Material for this exercise
────────────────
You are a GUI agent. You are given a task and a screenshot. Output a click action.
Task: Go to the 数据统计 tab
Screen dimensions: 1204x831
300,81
────────────────
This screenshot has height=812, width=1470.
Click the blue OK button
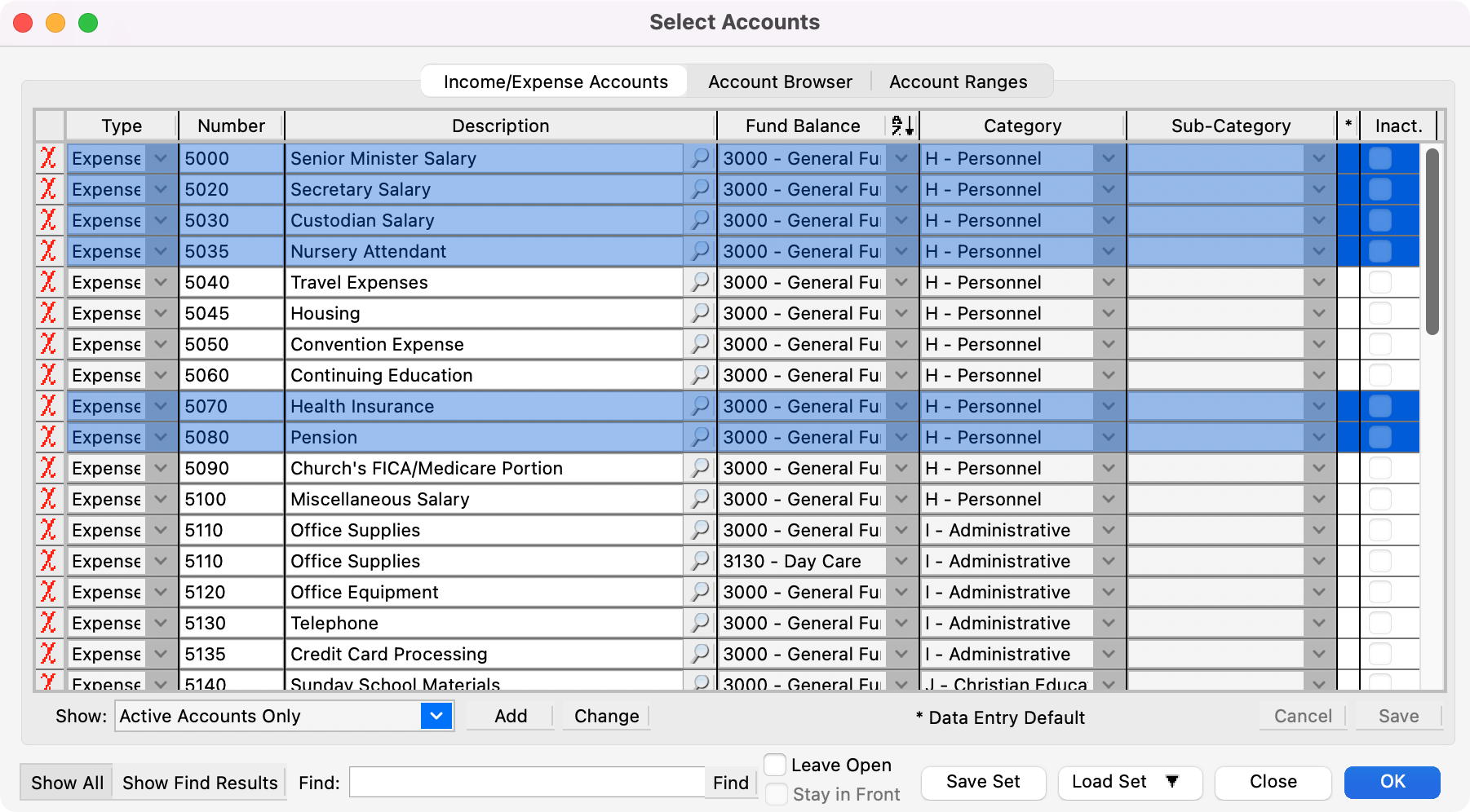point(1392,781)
────────────────
What the task requires
Say how many lines in the records contain the word "screenshot". Nothing but the number is required.

Problem solution
2